He was tough, but but he was but he but
he had a soft spot for talent. Right. But the
way he would talk to me, he talked to me like,
you know, like a tough guy. Yeah, you know.
Speaker 1 (26:57):
Uh.
Speaker 2 (26:58):
He would give me the information whatever I might be
asking about, whatever I need to know, but he would
always say it like, let me tell you something, young motherfucker. Right.
Everything was like young motherfucker. You know what I mean.
Everything was like that. You met people like that, you know,
but you're still getting getting the lessons. But yeah, he
was he was great man. He had he had great
taste in music. He knew a hit when he heard
(27:20):
a hit. You know, yeah, I loved I loved Solar.
I still love Solar.
Speaker 4 (27:26):
I don't think I don't think he gets enough credit
when the great executives are mentioned, right, they don't. They
don't talk about sound of Los Angeles records, and they
don't like the artists, the writers. The music that came
from Solar is so special.
Speaker 2 (27:43):
Yes, one of my favorite producers ever is from Solar.
Man Leon Silva one of my favorite producers. Man, Like,
if you listen to Chalamar and the whispers and the
beat goes on and all those make that move or
you know, you just name it like it's joints for
the lover in me. That's all Leon Silver's as a producer.
Speaker 4 (28:04):
Man.
Speaker 2 (28:04):
So, but I think it's hard to everybody can't get
the praise. Man, It's just like everybody can't get it.
Barry Gordy is that guy. It's Arry Gordy, right, Berry
Gordy is the greatest record executive of all time. And
no one else gets to have that. No one else
gets to have that. I don't care how good any
(28:25):
of us might be at him. It's kind of like
in basketball, I don't care what it's Michael Jordan's Kobe right,
Kobe Man right.
Speaker 3 (28:34):
But but it feels like it's just gonna be Jordan's forever.
It starts and ends right because it's the it's the blueprint.
It's everything that we're aspiring to be and how we
should do it and how it starts there.
Speaker 2 (28:53):
It starts there, transcended basketballau and even even when you
look at a Berry Gordy right, motown was they had
a different type of shine to it.
Speaker 4 (29:05):
It had a different type of thing to it that
no one had ever seen at that point.
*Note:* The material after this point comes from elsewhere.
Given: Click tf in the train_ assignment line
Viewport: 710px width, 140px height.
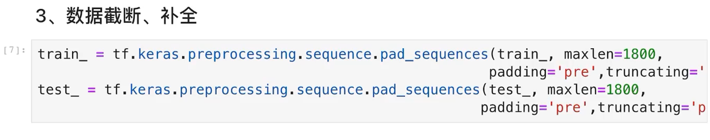Looking at the screenshot, I should [121, 54].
That's the
other thing I think that happens with Michael Jordan. No
one had ever seen the tongue out, the ball head,
all of that, the band shoes, the Nike money pushing it,
you know. I mean, it was a lot of things
that made that what it became, right, And I feel
like for us, Barry Gordy sits in that spot where
(29:27):
he was. He broke down so many barriers.
Speaker 2 (29:31):
I think people who are thought of as the first
greats at anything, it's just very tough for anyone else
to really hold that title. Yeah, Yeah, We still think
of Sigmund Freud as the greatest psychologists, and and we
still think of Albert Einstein as as a genius in
(29:51):
a certain way. We still those things don't change right there.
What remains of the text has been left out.